Is the essential freedom proposed by Sartre contradicted by all types of determinism?
Answer by Geoffrey Klempner
This is a question about which I have changed my mind. I had a view — quite a strong view — about this, but I now realize I was wrong.
This is what I used to think: that everything that Sartre says about ‘free will’ and ‘bad faith’ can be fully taken on board by a ‘compatibilist’ — someone who believes that free will is compatible with determinism. What exactly is the debate over compatibilism?
The debate got going with a thought famously expressed by David Hume in his Enquiry Concerning Human Understanding:
“Actions are, by their very nature, temporary and perishing; and where they proceed not from some cause in the character and disposition of the person who performed them, they can neither redound to his honour, if good; nor infamy, if evil.”
In unit 2 of The Possible World Machine, I offer the following gloss on Hume’s remark, put into the mouth of my fictional student ‘Derek’:
“What it means… is that if your idea of free will is not being determined to do whatever it is that you’re going to do next by your own unique character and innate dispositions, then you’re no better, in effect, than a roulette wheel. The action you ‘freely’ choose to do, according the this idea, is just the accidental result of whatever number in the roulette wheel in your head happens to come up. That’s not anything anyone would recognise as freedom.”
If Derek’s claim were true, then in order to have good Sartrean ‘free will’ we would want determinism to be true. The actions I do in good faith, or avoiding bad faith, proceed from my ‘unique character and dispositions’. They are caused by me, the kind of person, the agent that I am. Actions that are not the product of my character are actions that I can take no credit for. They are not ‘mine’ in any meaningful sense. Ergo, someone who believes in Sartrean free will ought to believe in determinism, or at least hope that determinism is true.
Schopenhauer makes a similar point when he argues against a conception of free will conceived as the ‘freedom of indifference’. If my free actions are only those that occur in cases where my character and motivations are not sufficient to decide one way or the other, then they are of no interest. What interests us, as moral agents, are those actions that we have a reason and a motivation to do, the actions we choose, for reasons.
This is just plain wrong!
If there is one thing we know about the philosophy of Jean-Paul Sartre, absolutely and for sure, is that he is adamant that determinism cannot be true. He doesn’t merely express the hope that determinism is false. He knows that it is false. He knows that he is radically free. But, in that case, how does he escape Hume’s dilemma?
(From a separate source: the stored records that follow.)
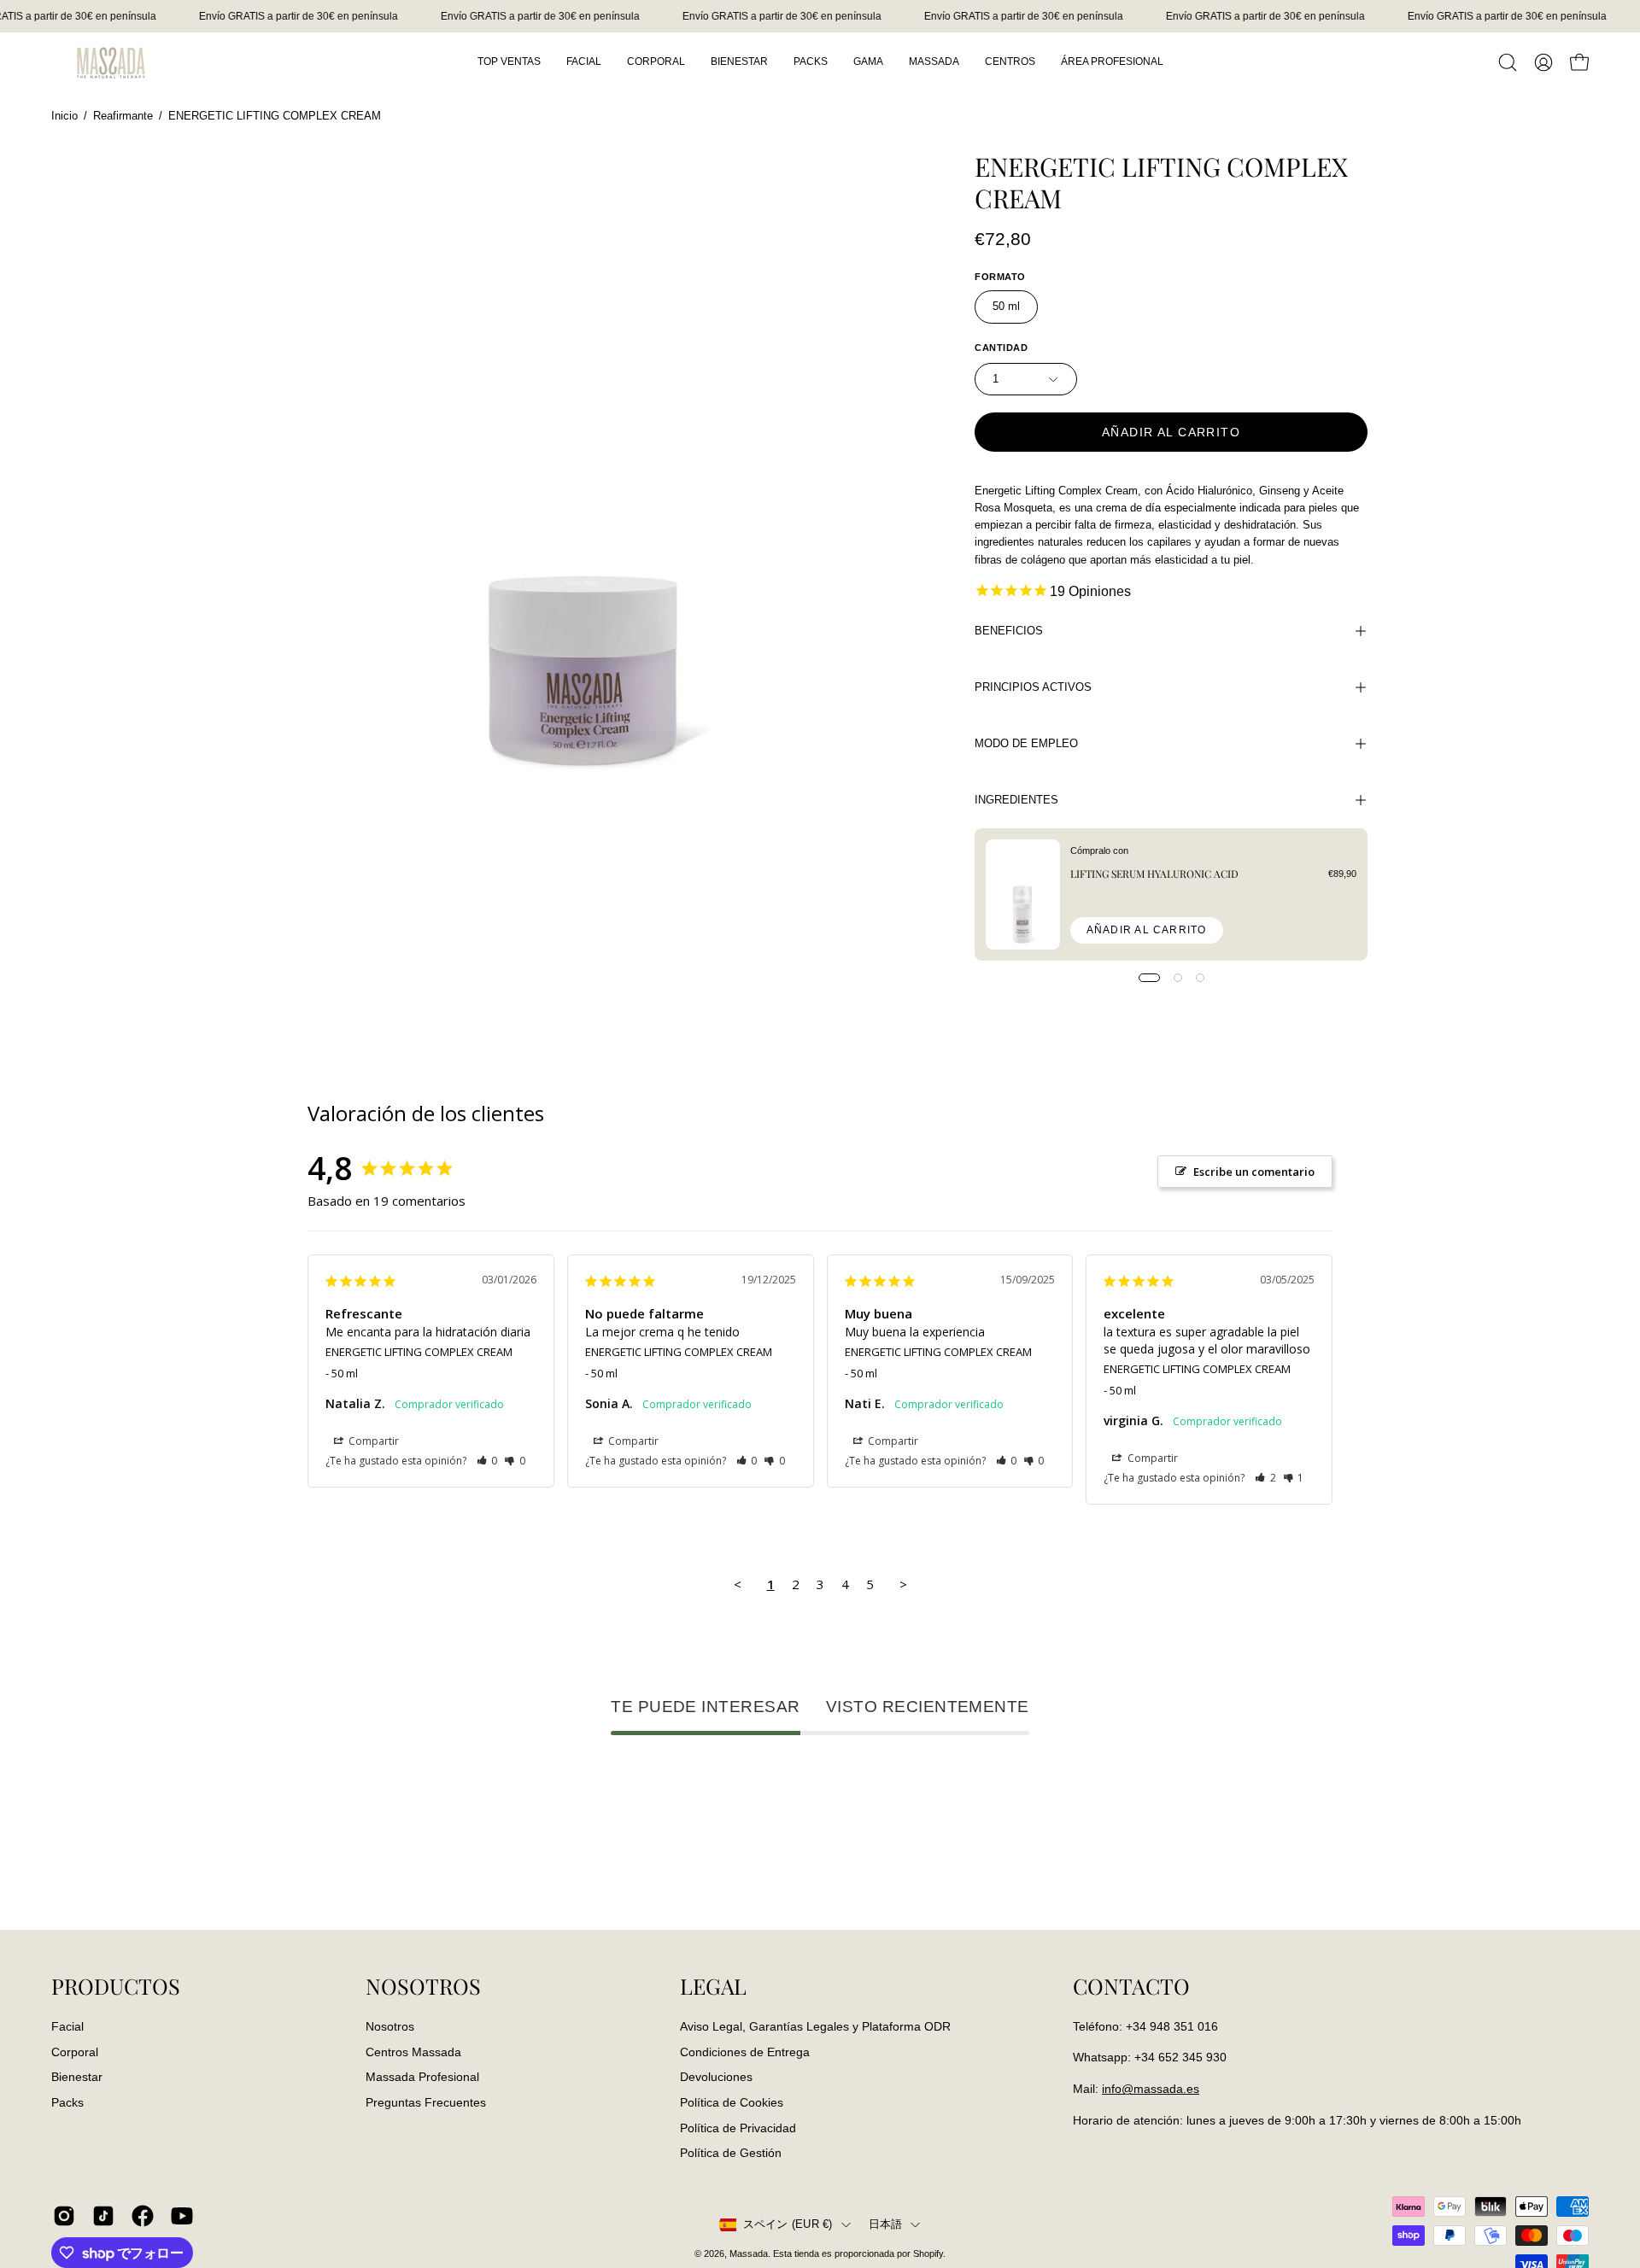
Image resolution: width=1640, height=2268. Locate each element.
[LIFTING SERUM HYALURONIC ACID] (1023, 894)
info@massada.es (1150, 2089)
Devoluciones (716, 2077)
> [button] (903, 1584)
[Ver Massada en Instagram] (64, 2216)
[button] (1508, 62)
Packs (67, 2102)
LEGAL (713, 1986)
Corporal (74, 2051)
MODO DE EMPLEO (1026, 743)
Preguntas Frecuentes (426, 2102)
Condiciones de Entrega (745, 2051)
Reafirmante (123, 116)
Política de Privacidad (738, 2127)
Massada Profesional (422, 2077)
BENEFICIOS (1009, 630)
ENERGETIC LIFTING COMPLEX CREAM (418, 1351)
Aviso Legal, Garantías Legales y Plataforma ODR (815, 2026)
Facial (67, 2026)
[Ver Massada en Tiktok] (103, 2216)
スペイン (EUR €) (788, 2224)
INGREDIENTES (1016, 799)
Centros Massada (413, 2051)
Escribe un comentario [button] (1254, 1171)
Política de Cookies (731, 2102)
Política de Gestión (731, 2153)
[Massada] (111, 62)
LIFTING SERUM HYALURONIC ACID (1154, 873)
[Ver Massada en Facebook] (142, 2216)
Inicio (64, 116)
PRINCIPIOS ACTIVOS (1033, 687)
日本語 (886, 2224)
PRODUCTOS (115, 1986)
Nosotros (390, 2026)
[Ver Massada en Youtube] (182, 2216)
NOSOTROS (423, 1986)
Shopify (928, 2253)
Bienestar (76, 2077)
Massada (748, 2253)
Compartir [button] (372, 1441)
There is a way to avoid the dilemma. But in order to see it we have to rid our minds of the kinds of example that are normally put forward in discussions of free will. (It was Wittgenstein who remarked, ‘A main cause of philosophical disease — a one-sided diet: one nourishes one’s thinking with only one kind of example’ Philosophical Investigations para. 593.) We imagine cases where there are reasons for doing A and also reasons for doing B. We balance the reasons for A and B against one another and decide that A is, all things considered, stronger than B. So we do A.
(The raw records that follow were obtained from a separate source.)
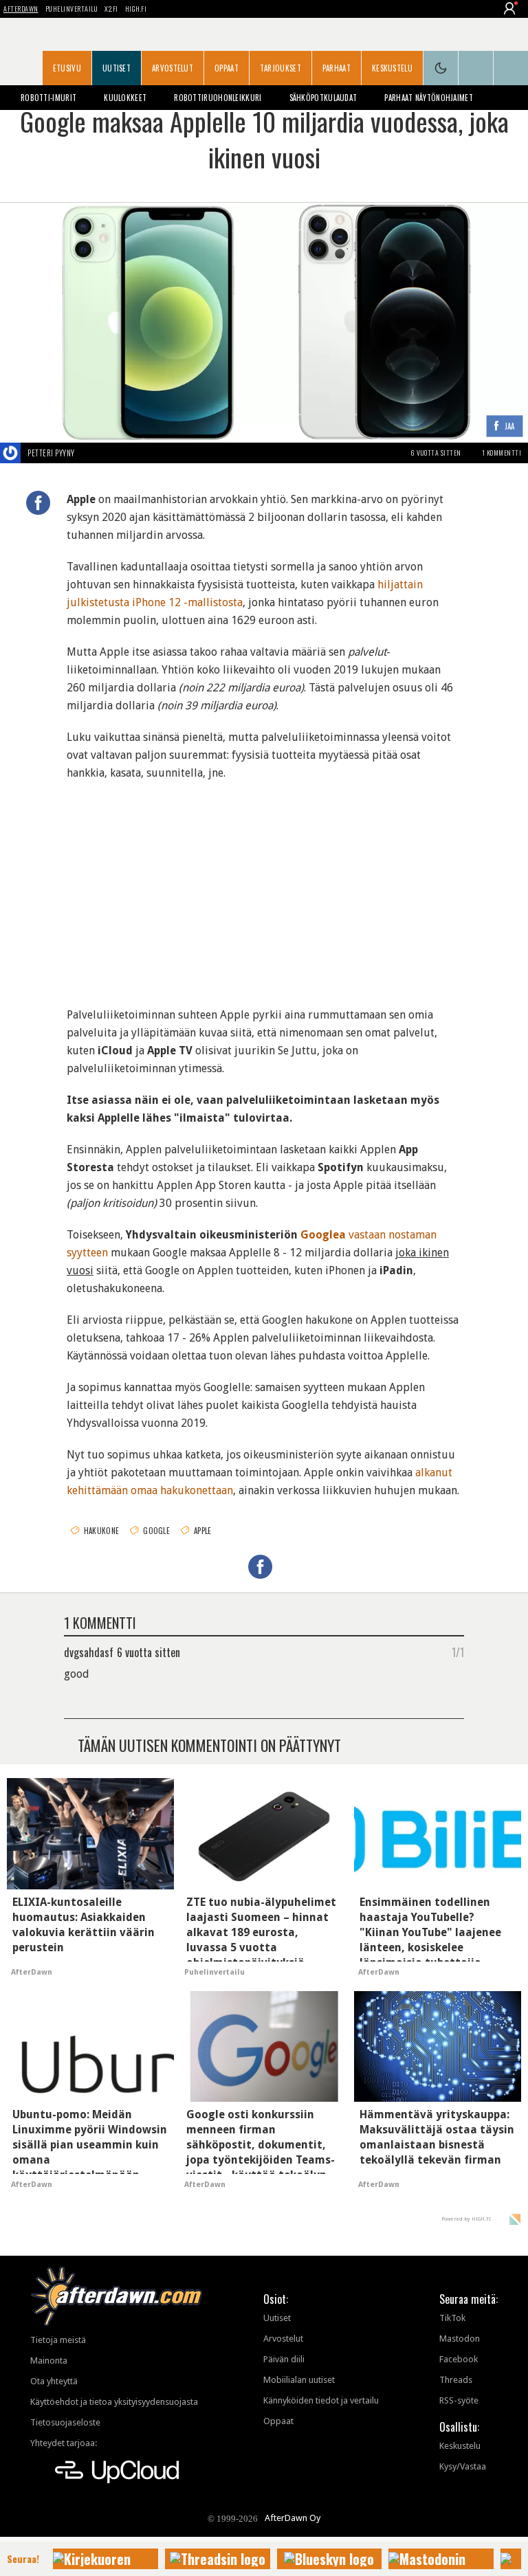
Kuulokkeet (125, 97)
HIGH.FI (136, 8)
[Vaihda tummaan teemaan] (441, 68)
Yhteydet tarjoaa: (63, 2443)
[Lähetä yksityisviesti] (91, 453)
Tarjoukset (280, 68)
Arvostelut (172, 68)
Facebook (458, 2359)
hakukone (101, 1530)
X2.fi (111, 8)
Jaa (510, 427)
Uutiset (116, 68)
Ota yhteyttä (54, 2381)
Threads (455, 2380)
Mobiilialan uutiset (299, 2380)
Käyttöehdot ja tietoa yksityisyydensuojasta (114, 2402)
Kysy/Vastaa (462, 2466)
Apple (203, 1530)
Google (156, 1530)
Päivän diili (284, 2359)
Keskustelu (392, 68)
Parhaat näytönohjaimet (428, 97)
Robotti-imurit (48, 97)
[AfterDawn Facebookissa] (476, 68)
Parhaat (336, 68)
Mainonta (48, 2360)
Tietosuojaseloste (65, 2422)
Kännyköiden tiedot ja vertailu (321, 2400)
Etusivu (67, 68)
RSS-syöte (458, 2400)
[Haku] (511, 68)
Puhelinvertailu (71, 8)
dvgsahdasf (88, 1651)
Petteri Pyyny (51, 452)
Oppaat (226, 68)
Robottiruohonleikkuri (217, 97)
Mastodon (459, 2338)
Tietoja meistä (58, 2340)
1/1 (458, 1651)
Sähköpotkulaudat (323, 97)
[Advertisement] (264, 885)
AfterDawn (20, 8)
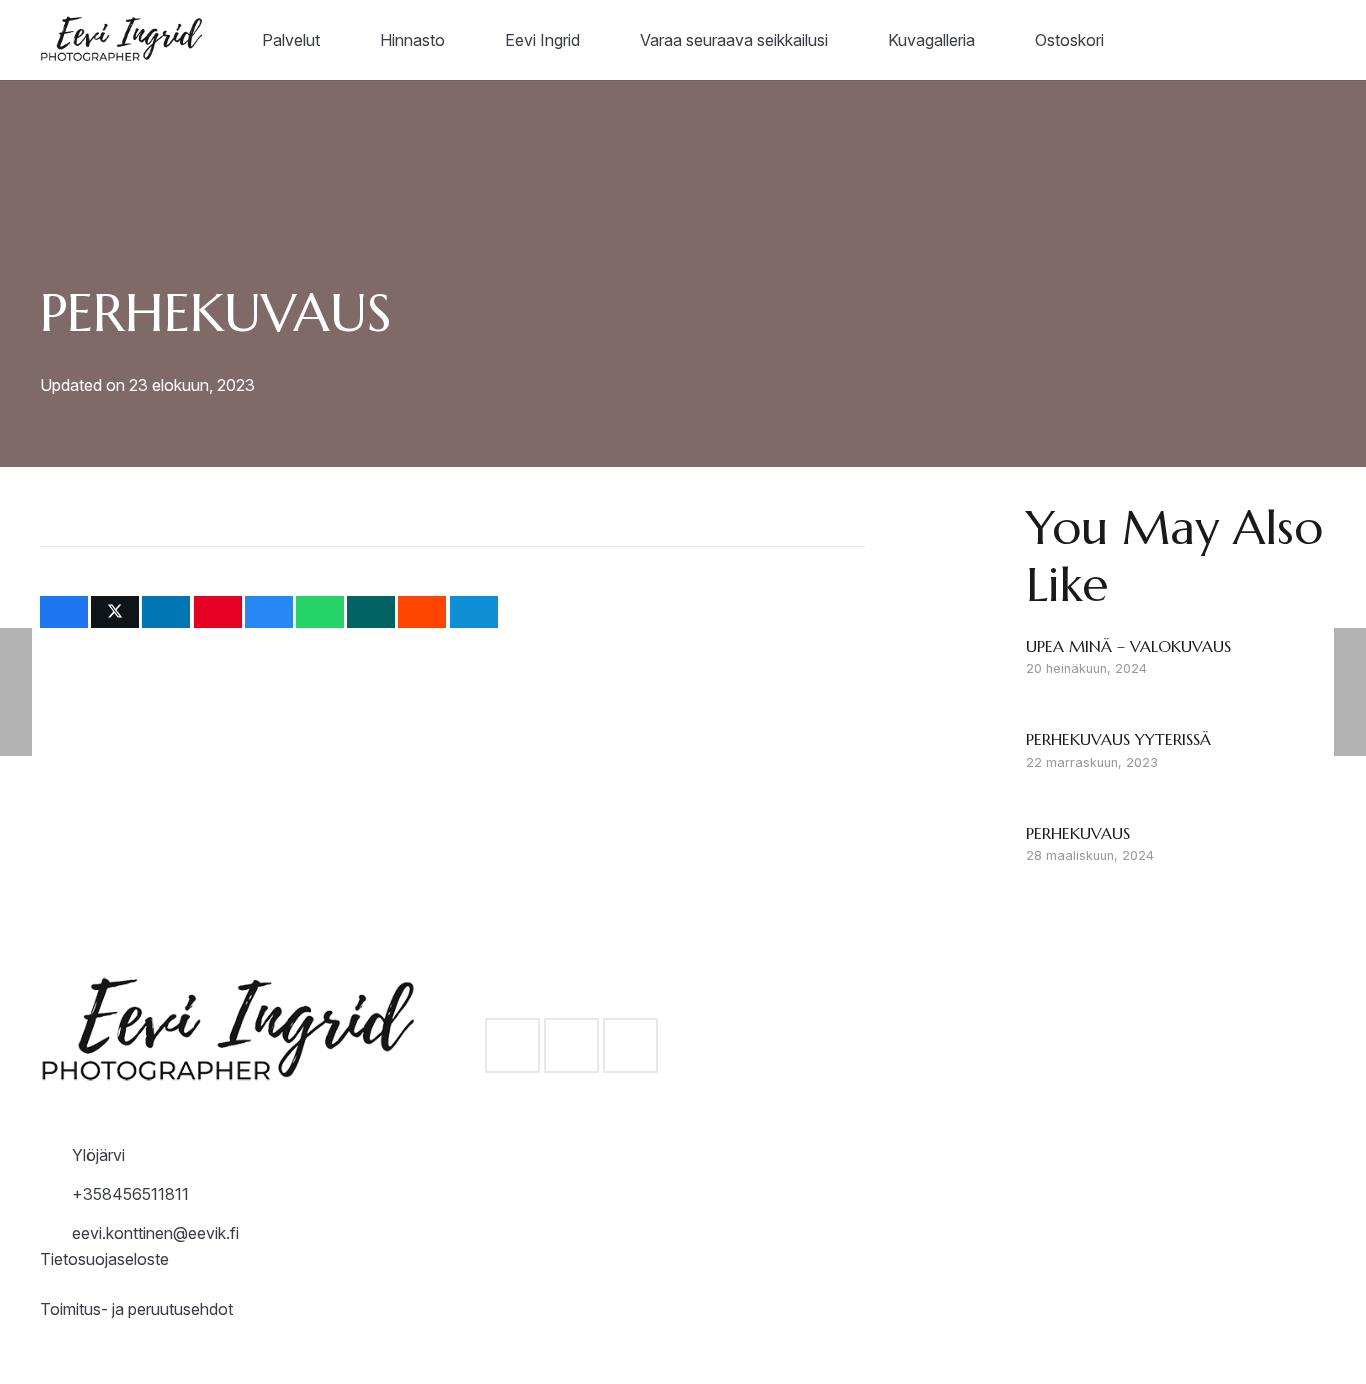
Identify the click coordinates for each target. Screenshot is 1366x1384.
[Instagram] (571, 1045)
It is true that we do sometimes balance two incompatible courses of action against one another and decide which to opt for. But far more commonly, we find ourselves in a situation were we don’t know what to do. There are lots of possibilities, not just two. And thinking ahead, through the various things that could happen, more and more possibilities branch off.
I would argue that it is far closer to the human decision-making process to see it as a kind of creative reverie. We indulge in this kind of reverie even when we are not required to make any decision. The thought comes into my head, ‘Suppose that such-and-such were to happen.’ It might be extremely unlikely that such-and-such could ever happen in any possible world that I was remotely connected to, but such considerations are irrelevant in pure reverie. In reverie, I can travel the universe, or become Pope, or machine gun my enemies to death.
When creative reverie is put to use, on the other hand, we find ourselves at the apex of multiple story lines, any one of which could actually come to pass, but at most only one of them will. But here’s the thing: The story lines have to occur to me. I entertain them in my mind, let them in to my consciousness. They crowd round. Which one should I choose first? It is true that at this precise point my freedom is indeed the ‘freedom of indifference’ as Schopenhauer calls it. My thoughts go one way when they could just as well have gone another. Nevertheless, I take responsibility for that choice. The thoughts are indeed mine.
Though I could hardly see myself committing murder in the real world, the thought of what I would do to so-and-so with my machine gun really did happen, I cannot deny it. And now suppose that by some incredible sequence of events my enemy stands before me, and I just happen to have a fully-working machine gun in my hands…
It is in this sense, and for these reasons, that I can imagine that I might not have existed but someone exactly like me might have existed in my place, who ten minutes ago when I started composing this answer decided to watch the TV news instead. With the result that this answer was never written.
Writing this answer today was an act of free will, an event that could not have been predicted by a Laplacian Super-Mind on the basis of the way the Big Bang banged because a possible world not just similar to but exactly like the actual world, up to ten minutes ago exists, with someone exactly like me in it, who happened to wonder what Boris was up to today and decided to put on the TV news.